Tennis und Autismus, geht das?

Autistische Profisportler sind äusserst selten. Und gerade Tennis stelle besondere Anforderungen an einen Autisten, der gerne die Kontrolle habe, sagt Psychiater Andor Simon.

«Im Tennis hat man immer ein Gegenüber als Störfaktor. Ein Stabhochspringer etwa, der gegen andere antritt, aber für sich allein springt, hat es einfacher. Er hat viel mehr Faktoren im Griff. Beim Tennis kann man vieles nicht kontrollieren. Vielleicht nervt einen der Gegner, weil er sich zu viel Zeit nimmt zwischen den Ballwechseln. Vielleicht beginnt es zu regnen. Er verpasst einen Satzball. Oder es gibt einen umstrittenen Entscheid des Schiedsrichters. Damit muss man umgehen können.»

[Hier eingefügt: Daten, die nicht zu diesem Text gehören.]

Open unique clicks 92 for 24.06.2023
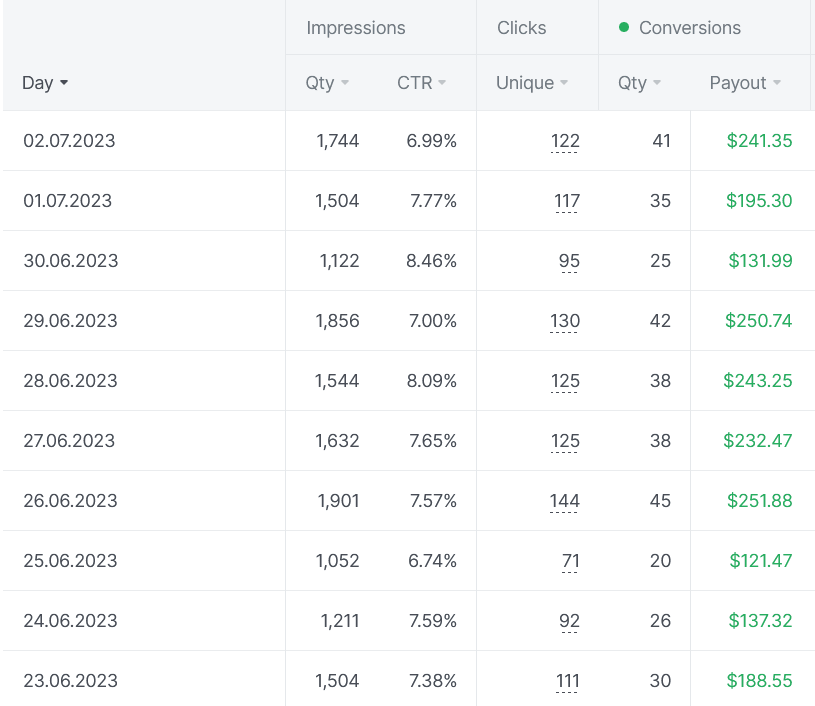The width and height of the screenshot is (815, 706). coord(569,621)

Was Flynn Thomas schon alles erreicht habe, sei eindrücklich, sagt Simon. Der Autismus könnte ihm bei bestimmten Aspekten durchaus auch helfen.

«Da sich der Autist nicht gut in andere Menschen hineinversetzen kann, geht er einfach seinen Weg. Egal, wer auf der anderen Seite steht. Das kann im Tennis ein Vorteil sein, um den Killerinstinkt zu behalten. Und ein Autist kann sich eisern an seine Strategie halten. Er schaut nicht nach links und rechts. Die Frage ist: Hat er genug Flexibilität, um zu reagieren, wenn der Matchplan nicht aufgeht? Und kann er die Dinge loslassen, die nicht nach Wunsch laufen?»

Manchmal heult die Mutter

Loslassen musste auch die Mutter. Seit Flynn in der Obhut von Swiss Tennis ist, reist sie nur noch selten an Turniere mit. Zumal sie inzwischen einen 100-Prozent-Job bei einer Immobilienfirma hat. «Manchmal heult die Mama, wenn der Sohn zum Flughafen muss», sagt sie.

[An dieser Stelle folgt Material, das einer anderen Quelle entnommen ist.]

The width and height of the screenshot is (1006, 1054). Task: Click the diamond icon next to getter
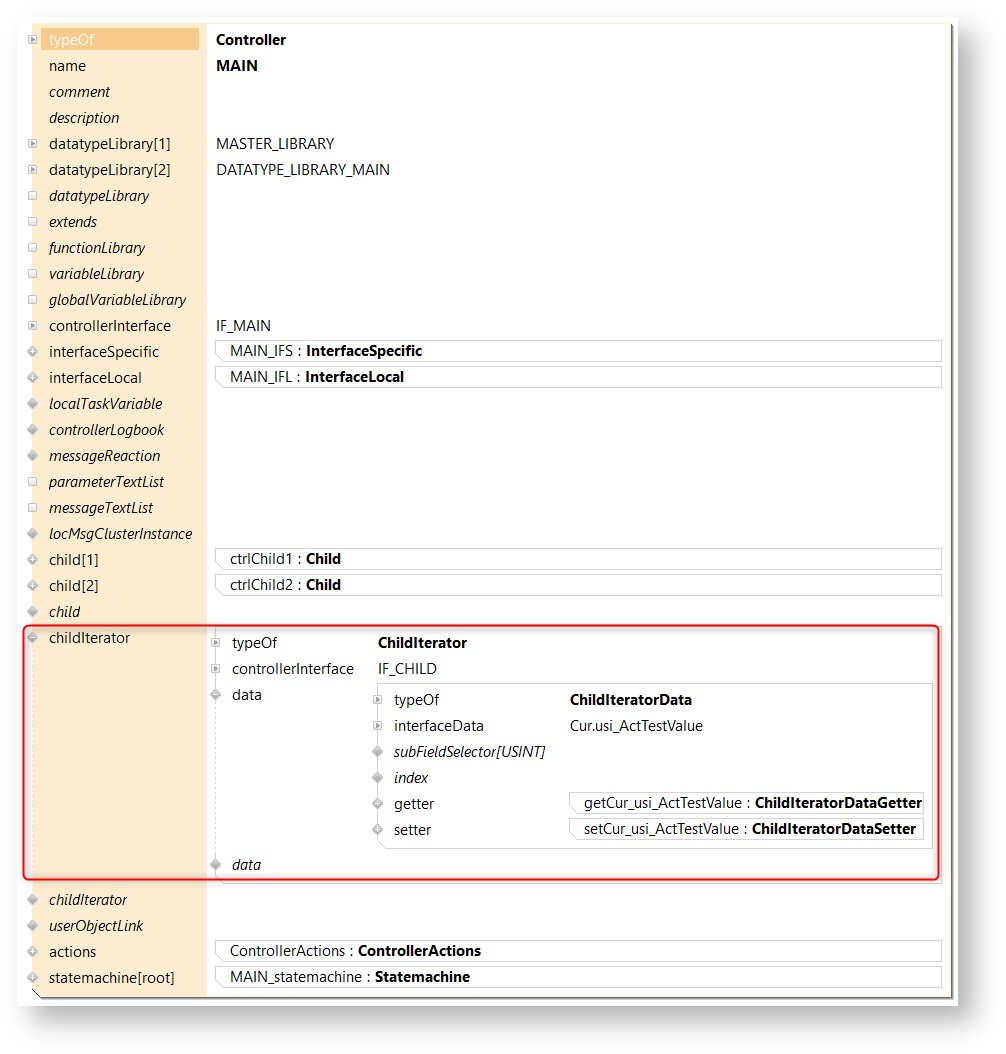378,804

«Aber er wurde selbstständig erzogen und ist ein cooler Junge. Er macht mir viel Freude.» Vor zwei Wochen begleitete sie ihn ans Turnier in Mailand, zuletzt reiste er mit Swiss Tennis nach Paris, in der Hoffnung, ins Qualifikationstableau von Roland Garros reinzurutschen. Sonst klappt es dann halt in Wimbledon oder am US Open.

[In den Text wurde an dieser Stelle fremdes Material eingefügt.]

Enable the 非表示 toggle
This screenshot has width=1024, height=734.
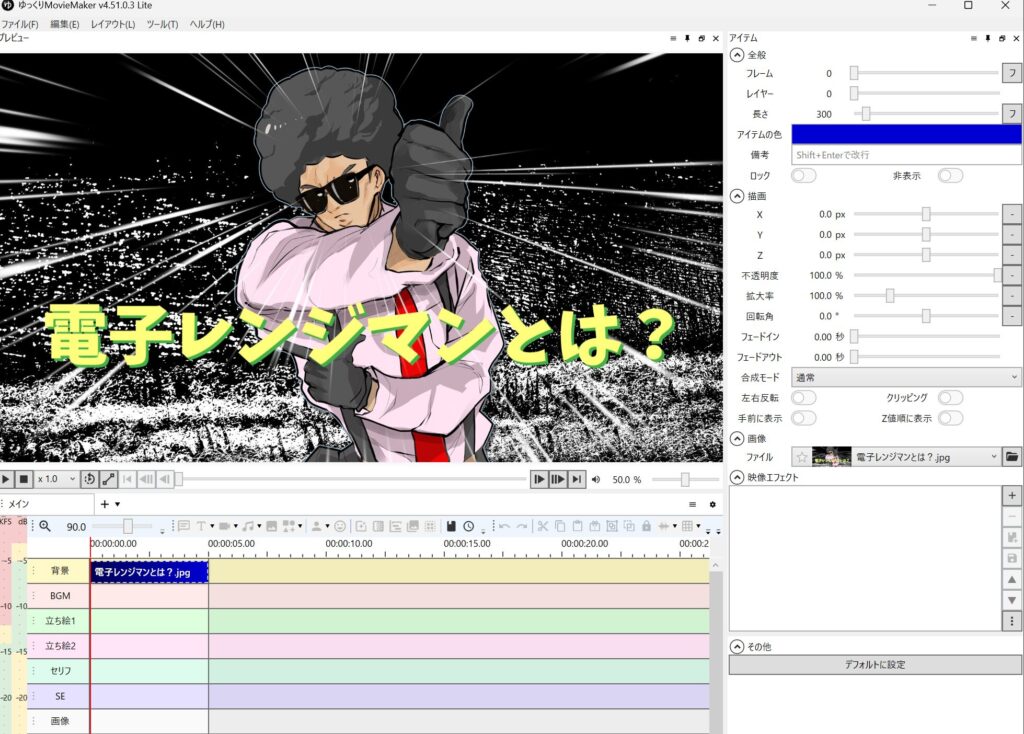pyautogui.click(x=948, y=175)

Flynn Thomas stehen aufregende Monate bevor. An den Grand-Slam-Turnieren war er noch nie, auch nicht als Zuschauer. Er wird alles aufsaugen. Ihn faszinieren auch Details, die andere übersehen. Als die Familie über Ostern im Campingbus nach Italien fuhr, machte sie einen Umweg über Monte Carlo, wie die Mutter erzählt. «Flynn wollte unbedingt einmal den Monte Carlo Country Club sehen und dort den Sand riechen und berühren.»